Или не поняли, что она их слышит. Хотя, как это часто бывает, они прекрасно это понимали, но всё равно говорили. Такую вольность, если не нахальство и гадливость, им обеспечивала либо сравнимая с детской наивность, мол, если шепчешь, то и стесняться нечего, либо чувство безнаказанности. Полтора года назад Найтуолкер, справедливости ради, сломала одному поганцу нос и потаскала одну курву за волосы, но получила за это нагоняй — и не абы от кого, а от самого Фауста Франсера! Он божился, что сей же час не сел составлять приказ об её исключении только памятуя об её интеллектуальных и физкультурных победах на олимпиадах, но «с сего же дня» снял с себя этот долг и при следующей такой выходке (сломанный нос и выдранные волосы случились за одну и ту же перемену) вышвырнет её за «погулявшую» шкирку. Или пинком под «развратный» зад, Найтуолкер не запомнила — была занята тем, что направляла зуд двинуть по бородатой харе в дёрганье ногой.
Зато она запомнила, как мать, через пару дней узнав о происшедшем, чуть ли не снесла дверь в директорский кабинет. Эрза не знала, что она сказала Франсеру (мама говорила тихо, когда по-настоящему сердилась), но мудлан на следующий день пригласил её и извинился за непотребные слова, объяснил свои неизбирательность и «забывчивость» («Забыл он, старый хуй, как же») оповестить мать шоком, что «такая дисциплинированная и умная девочка позволила себе неприкрытую агрессию в адрес других учеников» («Зато пиздёжь из уст «других учеников» тебя не шокирует, а, сука?»), но угрозу об отчислении оставил в силе.
Так или иначе, тот срыв только подкрепил чужую веру в справедливость сплетен и слухов, но теперь у Найтуолкер не осталось даже вербальных средств запугивания: все знали, что она стояла на учёте.
Вот и теперь одноклассники шушукались и кривили ухмылки в её сторону. Эрза научилась отсеивать их сюр, однако фразы по типу «семестр не начался, а она уже с мужиками зажимается, во даёт» и «горбатого могила исправит, а потаскуху…» всё равно кольнули. Найтуолкер, без того раздражённая воспоминаниями о директоре, сильнее сжала кулаки, сцепила челюсти и выдохнула.
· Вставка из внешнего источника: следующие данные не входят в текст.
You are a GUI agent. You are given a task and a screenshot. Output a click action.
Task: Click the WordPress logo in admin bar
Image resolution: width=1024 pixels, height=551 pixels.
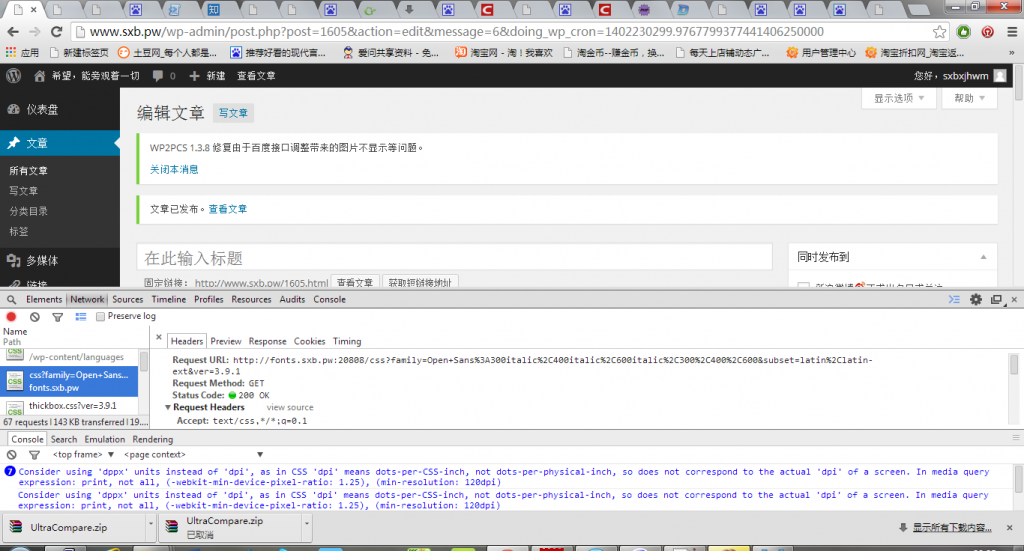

Все вышли, и Найтуолкер встала из-за стола, не задвинув, а со стуком швырнув стул к столу и убрав руки в карманы толстовки.
— Ой, завалите ебало, слышать вас тошно, — фыркнули на кого-то в коридоре.
— Эшли, лексика! — крикнул вдогонку Уигр. — И чтоб завтра в форме пришла! Ты тоже, — кинул он Найтуолкер.
— Сорян, господин Уигр! — Эшли высунулась из коридора. — Да-да, обязательно, первым же делом! — она отсалютовала педагогу и, развернувшись на пятке, захлопнула дверь.
Лахар покачал головой, впрочем не сдержал смешок. Он поднялся и опёрся на костыль. Насколько знала Эрза, он служил в той же горячей точке, что и её отец, но вернулся калекой и теперь ходил в корсете и с костылём. Найтуолкер не любила, когда он стоял. Частью (вопреки всеобщему мнению) из сострадания, частью по знанию, что если Уигр встал перед разговором, жди какой-то архисверхважной и неприятной мути.
— Да, господин Уигр?
— Кто фонарь поставил? — он махнул на её лицо.
— Не знаю, о чём Вы.
— Об опухоли у тебя под глазом. Мама противоотёчное пить не учила?
В том и было дело, что Найтуолкер выпила противоотёчные как на ночь, так утром, и пила достаточно, чтобы не отекать, но бессонница и сила удара пересилили родной супрастин.
— Ну, допустим, учила. Я упала.
— На чей-то кулак?
Ну, вообще-то на локоть, но учителю об этом говорить не хотелось.
— На бордюр. Неудачно заборчик перепрыгнула.
— М, — Лахар хмыкнул, нахмурился. — Слышал, твой отец вернулся после лечения. Здоровья ему.
Эрза кивнула, а про себя подумала, что отсутствие старшего Найтуолкера можно было обозвать и по-другому.
— Я говорил с твоей мамой после линейки, но скажу и тебе, — Уигр понизил голос так, что и в пяти шагах их бы никто не услышал. — Если ты вдруг… «неудачно упадёшь» или почувствуешь, что «заболеешь», скажи мне. В том и есть моя работа.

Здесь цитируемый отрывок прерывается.